As for the rest, this is some interesting stuff to chew on, but i am wondering if it all ties together as easily as you theorize. Please do not mistake my skepticism as lack of interest or respect for your ideas.
On the contrary, I am uplifted when anyone finds my ideas of any interest at all, since as sure as I am OF them, I am, shall we say, a poor salesman.

By the way, by way of clarity (i.e. truth in advertising), I am Gnostic, not Jewish, so my schooling in theology leaves something to be desired; that is, I am not a monotheist (meaning I see gods as masks we put on Truth to make it seem less threatening). Yet I value the teachings of this deeper Kabbalah more than my own life! for in them is preserved the true gnosis in its most developed form—which no doubt explains Christians' interest in them during the Renaissance.
 

EliseM

My kind of humour

Thanks, Yydgdrasilian.

Oh..... but didn’t you know? The origins of Tarot, particularly the Trumps, has nothing to do with Kabbala as it has been demonstrated quite conclusively that they were invented for the amusement of teenage girls - their familial ties with the 'architects' of the Renaissance is purely a matter of coincidence. There couldn’t possibly be any compelling reason for such learned men, whose intellectual and artistic pursuits challenged over 1000 years of Roman Orthodox hegemony, to conceal ‘forbidden knowledge’ in plain sight; nor is it feasible they’d have any motive for spreading a symbolic language throughout Europe under the guise of a simple card game. It’s not like they were interested in a rebirth of learning... and, even if they were, how could clandestinely injecting a mystic doctrine into the popular imagination serve that purpose?

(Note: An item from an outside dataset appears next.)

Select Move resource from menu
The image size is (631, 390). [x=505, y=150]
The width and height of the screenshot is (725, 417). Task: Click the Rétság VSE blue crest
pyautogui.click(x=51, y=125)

Obviously, the claims of occultists in the centuries following have no basis in reality as they have never explicitly spelled out the ‘secret’ details of the supposed esoteric tradition(s) concerning their “Book of Thoth”. They’ve just been preying on the ignorance of Egypt-o-maniacs hungry for a little magic in their lives.

No, my friend... you’re wasting your time. Any possible correlation between Tarot, the Kabbalah, alchemy and astrology has been grafted on hundreds of years after the cards’ inception - and even that is dubious as no one has ever demonstrated how such a system might encode a coherent teaching of practical value or relate it to observable phenomena.

Even if someone could, it isn’t as if the majority of historians who’ve refuted theories of Hebrew &/or Egyptian origins would seriously discuss them... but, since the only time we're wasting is our own, tell me more of this Johann Reuchlin.